:: Requirement 1 ::
Reproduce the part of the high fiber bread thread between "## ishbel (Jan" and "dry rolled oats.", inclusive.
:: Requirement 2 ::
In the high fiber bread thread, what does qahtan now add to the bread instead of soaked oat flakes?

──────── Extracted text

# High Fiber Bread



## salliem (Nov 3, 2006)

Good morning all...wondering if someone here can help. I am looking for a really high fiber bread recipe. 
Thanks :lips:


----------



## ishbel (Jan 5, 2007)

Qahtan (a member here) has posted lots of bread recipes. I'm sure if you do a search, you will find one of her delicious wholemeal bread recipes.


----------



## qahtan (Dec 7, 2003)

I don't have any specific recipe, I juggle with my basic one, swapping some of my white flour for, multigrain, milled flax, I don't like whole flax seeds and if it is milled the oil is released from the seed. I tried oatmeal, organic large flake, first I soaked a cup of the oat flakes in hot water, then added that to my bread, but found that to be a waste of time, so now I use a cup of the 
dry rolled oats. 
Some times I go with toasted walnuts and walnut oil instead of butter, and Guinness or ale instead of water.

────────────────
──────── Source material

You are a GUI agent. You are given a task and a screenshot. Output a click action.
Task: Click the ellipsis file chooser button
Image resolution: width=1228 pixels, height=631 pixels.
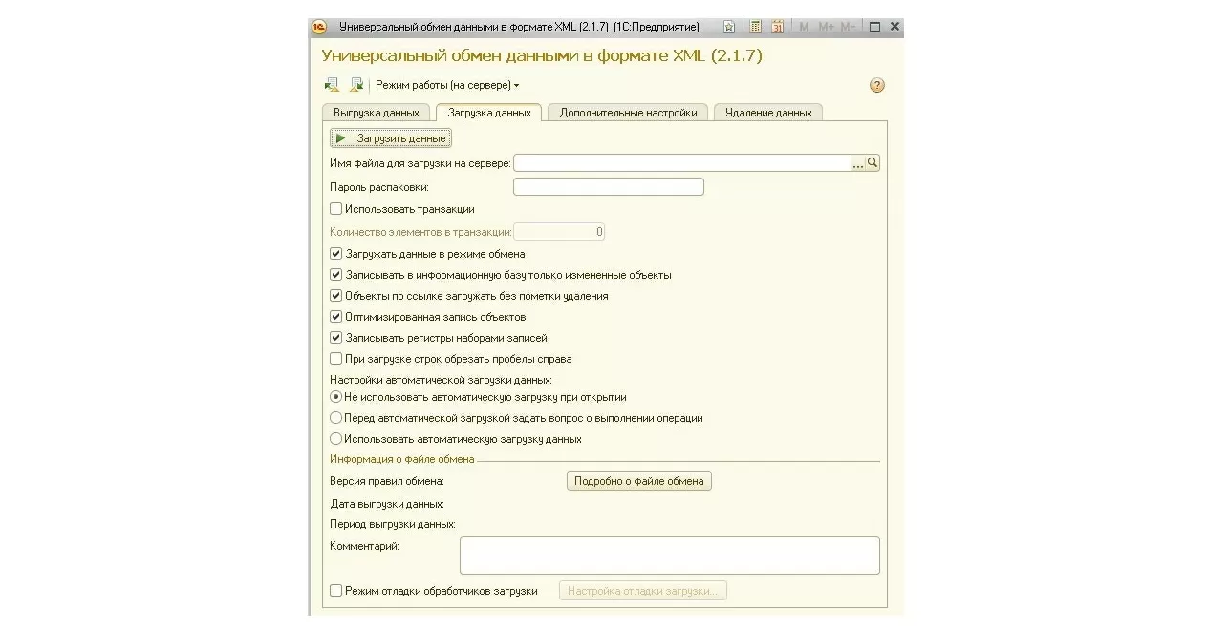tap(858, 163)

────────────────

:: Task solution 1 ::
## ishbel (Jan 5, 2007)

Qahtan (a member here) has posted lots of bread recipes. I'm sure if you do a search, you will find one of her delicious wholemeal bread recipes.


----------



## qahtan (Dec 7, 2003)

I don't have any specific recipe, I juggle with my basic one, swapping some of my white flour for, multigrain, milled flax, I don't like whole flax seeds and if it is milled the oil is released from the seed. I tried oatmeal, organic large flake, first I soaked a cup of the oat flakes in hot water, then added that to my bread, but found that to be a waste of time, so now I use a cup of the 
dry rolled oats.

:: Task solution 2 ::
A cup of dry rolled oats.